_PROBLEM 1_. According to the Test Kitchen architecture page, how often do experiment results update while an experiment is active?

— BEGIN SELECTION —

Jump to content

Test Kitchen/Architecture

From Wikitech

This page provides a detailed overview of the Test Kitchen architecture and how its components work together to enable instrumentation and experimentation.

Test Kitchen is a distributed system that enables product teams to instrument features and run A/B tests on Wikipedia and other Wikimedia projects. The architecture supports two types of experiments based on different enrollment mechanisms:

  • Everyone experiments: Target all users (logged-in and logged-out) using edge unique cookies for enrollment at the CDN layer
  • Logged-in experiments: Target authenticated users using Central Auth IDs for enrollment at the application layer

Components

A detailed overview of the architecture of Test Kitchen

User-facing components

Test Kitchen UI (formerly known as MPIC or xLab)

Web application where experiment and instrument owners configure their experiments and instruments. The Test Kitchen UI serves configuration to enrolment authorities and analytics systems via a RESTful API.

The Test Kitchen UI provides the following REST API endpoints:

https://test-kitchen.wikimedia.org/api/v1/instruments (all instruments)

https://test-kitchen.wikimedia.org/api/v1/experiments (all experiments)

SDK (Client Libraries)

Standardized toolkits for creating and maintaining analytics instrumentation, available for:

  • JavaScript: For client-side instrumentation in web browsers
  • PHP: For server-side instrumentation in MediaWiki
  • Kotlin: For Android app instrumentation
  • Swift: For iOS app instrumentation, in the future

The SDKs provide methods for:

  • Submitting events to event streams
  • Checking experiment enrollment and assignment
  • Creating instruments and managing schemas
  • Interacting with EventGate via EventLogging/EventBus

Superset

Analysis platforms where experiment results from automated analytics are visualized. Results available at https://superset.wikimedia.org/superset/dashboard/experiment-analytics/ Experiment results update hourly during active experiments.

— END SELECTION —
— BEGIN DATA PROVIDED —

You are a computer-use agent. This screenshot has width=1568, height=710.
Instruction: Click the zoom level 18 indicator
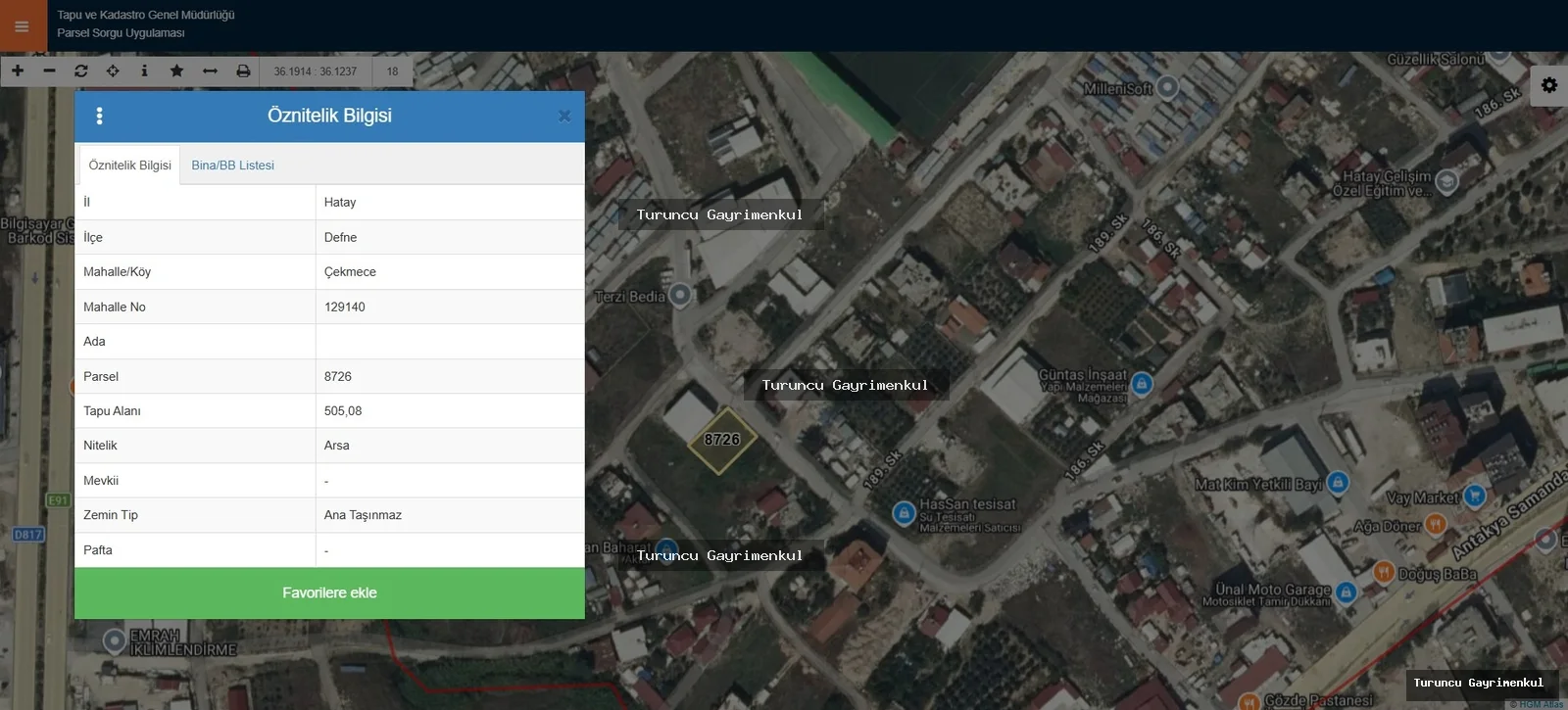point(392,71)
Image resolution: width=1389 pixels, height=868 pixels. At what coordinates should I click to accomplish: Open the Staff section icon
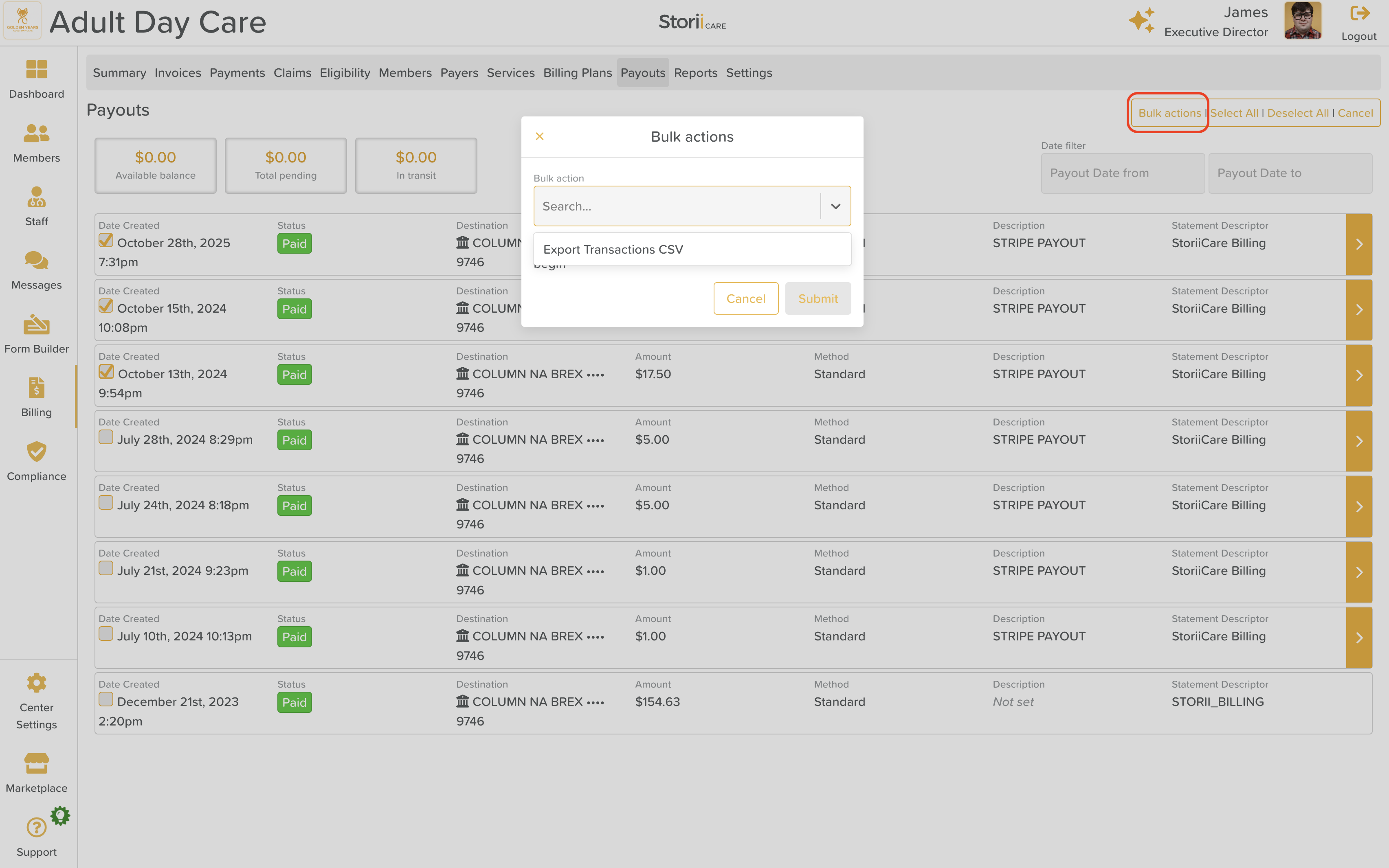[x=36, y=197]
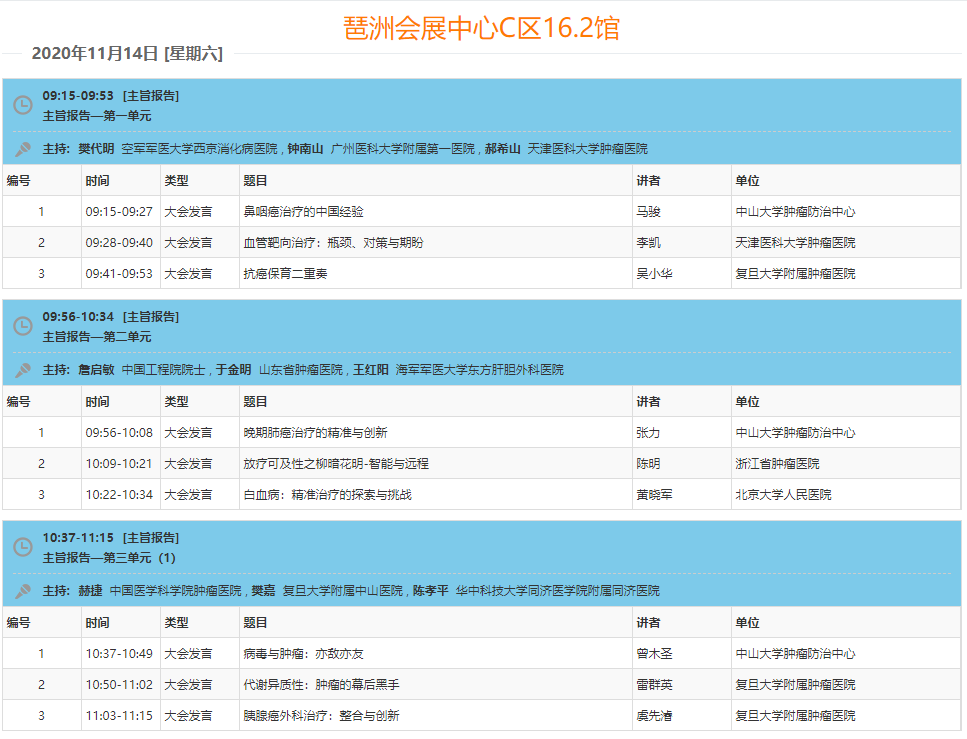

— END DATA PROVIDED —

_PROBLEM 2_. Count the lines of the listing that contain the string "height", and reply with the number only.

_EXPECTED ANSWER 1_. Hourly.

_EXPECTED ANSWER 2_. 2